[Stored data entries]
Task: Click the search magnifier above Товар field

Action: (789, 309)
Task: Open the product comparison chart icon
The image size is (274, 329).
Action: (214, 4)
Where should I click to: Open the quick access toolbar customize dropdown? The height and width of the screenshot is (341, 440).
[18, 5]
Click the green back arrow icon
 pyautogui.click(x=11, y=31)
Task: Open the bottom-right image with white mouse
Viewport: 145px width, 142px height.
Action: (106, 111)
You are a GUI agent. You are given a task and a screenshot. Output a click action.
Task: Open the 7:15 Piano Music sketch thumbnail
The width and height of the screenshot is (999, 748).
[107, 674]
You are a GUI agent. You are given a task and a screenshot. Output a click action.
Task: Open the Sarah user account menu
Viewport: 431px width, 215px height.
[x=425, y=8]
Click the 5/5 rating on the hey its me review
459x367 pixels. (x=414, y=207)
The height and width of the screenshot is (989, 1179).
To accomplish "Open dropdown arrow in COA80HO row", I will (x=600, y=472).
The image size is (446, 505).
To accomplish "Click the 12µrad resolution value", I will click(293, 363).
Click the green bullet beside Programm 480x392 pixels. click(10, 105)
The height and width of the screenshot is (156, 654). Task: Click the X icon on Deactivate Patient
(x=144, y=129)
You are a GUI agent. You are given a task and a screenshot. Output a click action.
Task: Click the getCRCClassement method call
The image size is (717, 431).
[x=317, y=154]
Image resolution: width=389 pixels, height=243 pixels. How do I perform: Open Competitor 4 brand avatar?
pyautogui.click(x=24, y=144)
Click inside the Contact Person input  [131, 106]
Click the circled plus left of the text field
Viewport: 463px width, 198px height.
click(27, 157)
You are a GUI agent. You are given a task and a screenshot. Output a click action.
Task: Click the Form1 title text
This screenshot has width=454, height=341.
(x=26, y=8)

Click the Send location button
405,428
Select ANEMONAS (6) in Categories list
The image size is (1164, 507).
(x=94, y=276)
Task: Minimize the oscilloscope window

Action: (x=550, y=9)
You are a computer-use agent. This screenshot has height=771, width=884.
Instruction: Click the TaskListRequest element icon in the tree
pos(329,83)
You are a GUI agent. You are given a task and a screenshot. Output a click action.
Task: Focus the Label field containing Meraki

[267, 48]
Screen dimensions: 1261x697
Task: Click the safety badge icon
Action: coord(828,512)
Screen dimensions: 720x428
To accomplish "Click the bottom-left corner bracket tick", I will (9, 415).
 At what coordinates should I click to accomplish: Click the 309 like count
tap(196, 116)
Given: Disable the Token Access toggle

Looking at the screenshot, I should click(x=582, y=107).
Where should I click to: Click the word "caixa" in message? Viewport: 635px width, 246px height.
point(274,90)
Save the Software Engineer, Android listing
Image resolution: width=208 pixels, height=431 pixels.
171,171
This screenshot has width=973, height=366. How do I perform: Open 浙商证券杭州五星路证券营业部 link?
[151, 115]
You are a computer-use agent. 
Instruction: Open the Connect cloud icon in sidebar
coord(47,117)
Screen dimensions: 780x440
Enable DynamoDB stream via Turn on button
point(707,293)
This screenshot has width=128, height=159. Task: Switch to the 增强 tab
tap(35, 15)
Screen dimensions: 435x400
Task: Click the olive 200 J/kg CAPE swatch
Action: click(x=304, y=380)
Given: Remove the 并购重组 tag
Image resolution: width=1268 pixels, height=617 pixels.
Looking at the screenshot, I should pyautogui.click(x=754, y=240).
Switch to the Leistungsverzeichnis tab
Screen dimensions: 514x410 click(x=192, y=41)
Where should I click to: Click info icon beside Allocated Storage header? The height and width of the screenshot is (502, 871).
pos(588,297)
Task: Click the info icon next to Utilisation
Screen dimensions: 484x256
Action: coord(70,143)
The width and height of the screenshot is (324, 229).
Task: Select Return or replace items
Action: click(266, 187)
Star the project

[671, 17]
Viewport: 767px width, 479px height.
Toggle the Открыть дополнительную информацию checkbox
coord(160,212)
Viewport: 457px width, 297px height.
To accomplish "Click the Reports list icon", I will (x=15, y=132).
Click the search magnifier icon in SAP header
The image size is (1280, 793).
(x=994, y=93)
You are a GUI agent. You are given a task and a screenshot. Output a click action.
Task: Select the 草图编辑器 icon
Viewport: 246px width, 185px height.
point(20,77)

▸ **Problem details**
Reproduce exactly the lines from the one with "Given: Disable the Token Access toggle" through the last line of the entries, keeping both of those lines and nothing else.

▸ **Response to the task**
Given: Disable the Token Access toggle

Looking at the screenshot, I should click(x=582, y=107).
Where should I click to: Click the word "caixa" in message? Viewport: 635px width, 246px height.
point(274,90)
Save the Software Engineer, Android listing
Image resolution: width=208 pixels, height=431 pixels.
171,171
This screenshot has width=973, height=366. How do I perform: Open 浙商证券杭州五星路证券营业部 link?
[151, 115]
You are a computer-use agent. 
Instruction: Open the Connect cloud icon in sidebar
coord(47,117)
Screen dimensions: 780x440
Enable DynamoDB stream via Turn on button
point(707,293)
This screenshot has width=128, height=159. Task: Switch to the 增强 tab
tap(35, 15)
Screen dimensions: 435x400
Task: Click the olive 200 J/kg CAPE swatch
Action: click(x=304, y=380)
Given: Remove the 并购重组 tag
Image resolution: width=1268 pixels, height=617 pixels.
Looking at the screenshot, I should pyautogui.click(x=754, y=240).
Switch to the Leistungsverzeichnis tab
Screen dimensions: 514x410 click(x=192, y=41)
Where should I click to: Click info icon beside Allocated Storage header? The height and width of the screenshot is (502, 871).
pos(588,297)
Task: Click the info icon next to Utilisation
Screen dimensions: 484x256
Action: coord(70,143)
The width and height of the screenshot is (324, 229).
Task: Select Return or replace items
Action: click(266, 187)
Star the project

[671, 17]
Viewport: 767px width, 479px height.
Toggle the Открыть дополнительную информацию checkbox
coord(160,212)
Viewport: 457px width, 297px height.
To accomplish "Click the Reports list icon", I will (x=15, y=132).
Click the search magnifier icon in SAP header
The image size is (1280, 793).
(x=994, y=93)
You are a GUI agent. You are given a task and a screenshot. Output a click action.
Task: Select the 草图编辑器 icon
Viewport: 246px width, 185px height.
point(20,77)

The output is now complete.